We may get early indications as to how the Supreme Court will decide it this summer. There has already been a lawsuit before the court over the question of whether the president can fire the top staff in an independent body.
The incident stems from the firing of two Trump officials. One comes from the National Labor Relations Commission and the other from an institution that protects workers from political interference. Last week, the Supreme Court had the shots fired while considering the case. This summer, the president can determine that as executive director, he can fire officials from federal agencies, even if Congress intended to make it independent.

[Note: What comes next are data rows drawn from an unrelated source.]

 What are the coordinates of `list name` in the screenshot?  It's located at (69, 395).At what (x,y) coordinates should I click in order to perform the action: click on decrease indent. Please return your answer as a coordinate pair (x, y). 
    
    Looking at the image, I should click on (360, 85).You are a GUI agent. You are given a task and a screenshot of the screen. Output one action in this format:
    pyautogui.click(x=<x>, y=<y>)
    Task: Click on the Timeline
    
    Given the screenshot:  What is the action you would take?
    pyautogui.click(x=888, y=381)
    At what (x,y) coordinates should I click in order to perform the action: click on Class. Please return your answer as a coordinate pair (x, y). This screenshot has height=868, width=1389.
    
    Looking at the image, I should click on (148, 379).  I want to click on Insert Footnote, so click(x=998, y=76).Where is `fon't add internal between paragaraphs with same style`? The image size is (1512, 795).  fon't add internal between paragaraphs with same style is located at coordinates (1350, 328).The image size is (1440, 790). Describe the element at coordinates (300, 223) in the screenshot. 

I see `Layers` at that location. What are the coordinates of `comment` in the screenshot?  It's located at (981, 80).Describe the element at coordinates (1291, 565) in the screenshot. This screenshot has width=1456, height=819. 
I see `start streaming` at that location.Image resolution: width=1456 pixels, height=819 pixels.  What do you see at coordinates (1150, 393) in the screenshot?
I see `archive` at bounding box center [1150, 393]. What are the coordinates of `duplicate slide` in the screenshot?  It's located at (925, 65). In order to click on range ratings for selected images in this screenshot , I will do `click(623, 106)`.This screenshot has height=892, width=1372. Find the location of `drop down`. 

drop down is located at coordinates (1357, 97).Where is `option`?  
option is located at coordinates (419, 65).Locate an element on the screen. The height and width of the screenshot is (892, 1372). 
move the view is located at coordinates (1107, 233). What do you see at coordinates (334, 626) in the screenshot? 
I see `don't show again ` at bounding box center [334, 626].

The lawsuit overturned a 90-year-old precedent known as Humphrey’s enforcer, and the court ruled that the president could not fire such an officer.
Powell added Wednesday that he was looking closely at the case and may not be the case for the Fed. Lawyers for the Trump administration, who are trying to narrow the focus of the lawsuit, argued that it does not include the Fed.
Both the Trump administration and the Supreme Court judges have previously etched exemptions from the Fed. In February, the White House issued an executive order that would place several financial regulators, including the Fed and Securities and Exchange Commission, into several financial regulators, under the president’s control. However, the order specifically exempts the Fed from its ability to set interest rates from the order.
And in the 2023 case, Judge Samuel Alito said in a footnote that the Fed is a “unique institution with a unique historical background” that is different from other independent bodies. If the court gives the president more power than the head of an independent body, it could be exempt from the Fed.